Case Study 1: Golden Veroleum Liberia

One example where community advocates were able to successfully use a multi-stakeholder initiative to support community goals is in the case of Golden Veroleum Liberia (GVL). GVL is one of the world’s largest palm oil companies. In 2010, GVL signed a 65-year lease for 543,600 acres of forestland to develop palm oil plantations in Liberia. To make room for these operations, GVL cleared land that was home to community forests and sacred sites. They also destroyed farmlands and polluted local water sources, threatening the local communities’ health, livelihood and culture. Local residents who spoke out about these abuses were harassed, threatened and arrested without charge.

Community advocates turned first to the Roundtable on Sustainable Palm Oil (RSPO), the multi-stakeholder sustainability initiative and certification scheme in the palm oil industry. GVL was a certified member of the RSPO. In 2012, Liberian organizations filed a complaint to RSPO’s grievance mechanism to challenge the company’s certification and membership in the initiative. RSPO certification was very important to GVL, because many of the company’s major customers, such as Unilever and Cargill, commit to only purchasing RSPO certified palm oil. In response to the complaint, RSPO gave a “stop work” order to GVL, preventing the company from further expanding its palm oil plantation, protecting 513,500 acres (about 94% of the lease) of forest from deforestation. GVL appealed the stop work order, and in 2018 RSPO rejected GVL’s appeal, reiterating the finding that GVL failed to comply with the free, prior and informed consent (FPIC) standards in RSPO’s Principles and Criteria. In response, GVL quit the certification scheme.

━━━━━━━━━━━━━━━━━━━━

REQUIREMENT A - Retype the Golden Veroleum Liberia case study from "Case Study 1: Golden" to "arrested without charge.".
The listing below has no connection to the case study.

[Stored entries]
━━━━━━━━━━━━━━━━━━━━

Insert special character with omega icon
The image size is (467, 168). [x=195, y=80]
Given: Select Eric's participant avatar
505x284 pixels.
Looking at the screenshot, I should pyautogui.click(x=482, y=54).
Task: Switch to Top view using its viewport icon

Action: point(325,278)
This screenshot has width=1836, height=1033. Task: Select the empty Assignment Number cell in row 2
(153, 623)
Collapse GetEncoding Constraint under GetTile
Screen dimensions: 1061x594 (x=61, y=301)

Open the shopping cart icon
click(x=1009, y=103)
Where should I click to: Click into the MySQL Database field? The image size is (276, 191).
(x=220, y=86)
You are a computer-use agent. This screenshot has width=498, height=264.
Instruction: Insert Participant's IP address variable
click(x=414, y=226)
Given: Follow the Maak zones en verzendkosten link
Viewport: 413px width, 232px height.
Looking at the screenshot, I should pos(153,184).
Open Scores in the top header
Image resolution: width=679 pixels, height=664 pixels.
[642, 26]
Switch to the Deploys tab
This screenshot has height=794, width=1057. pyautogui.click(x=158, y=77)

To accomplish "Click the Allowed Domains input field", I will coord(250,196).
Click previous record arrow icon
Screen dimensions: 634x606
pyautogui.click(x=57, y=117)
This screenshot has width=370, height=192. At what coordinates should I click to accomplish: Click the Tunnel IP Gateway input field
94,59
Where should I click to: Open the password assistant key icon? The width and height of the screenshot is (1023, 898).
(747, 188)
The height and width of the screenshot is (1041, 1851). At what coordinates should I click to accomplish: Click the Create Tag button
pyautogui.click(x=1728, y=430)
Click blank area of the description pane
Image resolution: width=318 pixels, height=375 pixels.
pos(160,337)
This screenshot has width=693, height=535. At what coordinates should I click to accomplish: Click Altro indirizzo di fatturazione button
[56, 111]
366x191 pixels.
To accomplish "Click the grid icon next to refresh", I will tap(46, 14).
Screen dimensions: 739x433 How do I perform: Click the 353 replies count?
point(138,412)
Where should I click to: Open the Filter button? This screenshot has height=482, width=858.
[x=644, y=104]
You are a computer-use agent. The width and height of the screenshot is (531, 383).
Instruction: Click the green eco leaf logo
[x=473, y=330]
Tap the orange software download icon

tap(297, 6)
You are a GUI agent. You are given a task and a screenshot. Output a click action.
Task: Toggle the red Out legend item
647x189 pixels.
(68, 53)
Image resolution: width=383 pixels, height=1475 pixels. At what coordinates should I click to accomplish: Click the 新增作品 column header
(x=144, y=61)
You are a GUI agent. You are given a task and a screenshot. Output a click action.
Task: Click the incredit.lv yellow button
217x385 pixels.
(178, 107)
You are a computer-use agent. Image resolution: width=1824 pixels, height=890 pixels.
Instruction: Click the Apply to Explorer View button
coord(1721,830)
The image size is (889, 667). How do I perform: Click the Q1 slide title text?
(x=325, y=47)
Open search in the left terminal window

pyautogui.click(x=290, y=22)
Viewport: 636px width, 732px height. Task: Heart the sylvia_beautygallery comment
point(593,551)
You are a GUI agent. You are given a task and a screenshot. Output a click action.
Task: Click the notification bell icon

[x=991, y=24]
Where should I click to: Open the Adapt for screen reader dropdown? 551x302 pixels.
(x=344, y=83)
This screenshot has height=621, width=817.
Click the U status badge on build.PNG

━━━━━━━━━━━━━━━━━━━━

REQUIREMENT B - Convert the listing from the line with "Viewport: 636px width, 732px" through its last line into a JSON list of strings, one string per line, with blank lines left out.

WORKED SOLUTION A -
Case Study 1: Golden Veroleum Liberia

One example where community advocates were able to successfully use a multi-stakeholder initiative to support community goals is in the case of Golden Veroleum Liberia (GVL). GVL is one of the world’s largest palm oil companies. In 2010, GVL signed a 65-year lease for 543,600 acres of forestland to develop palm oil plantations in Liberia. To make room for these operations, GVL cleared land that was home to community forests and sacred sites. They also destroyed farmlands and polluted local water sources, threatening the local communities’ health, livelihood and culture. Local residents who spoke out about these abuses were harassed, threatened and arrested without charge.

WORKED SOLUTION B -
[
  "Viewport: 636px width, 732px height. Task: Heart the sylvia_beautygallery comment",
  "point(593,551)",
  "You are a GUI agent. You are given a task and a screenshot. Output a click action.",
  "Task: Click the notification bell icon",
  "[x=991, y=24]",
  "Where should I click to: Open the Adapt for screen reader dropdown? 551x302 pixels.",
  "(x=344, y=83)",
  "This screenshot has height=621, width=817.",
  "Click the U status badge on build.PNG"
]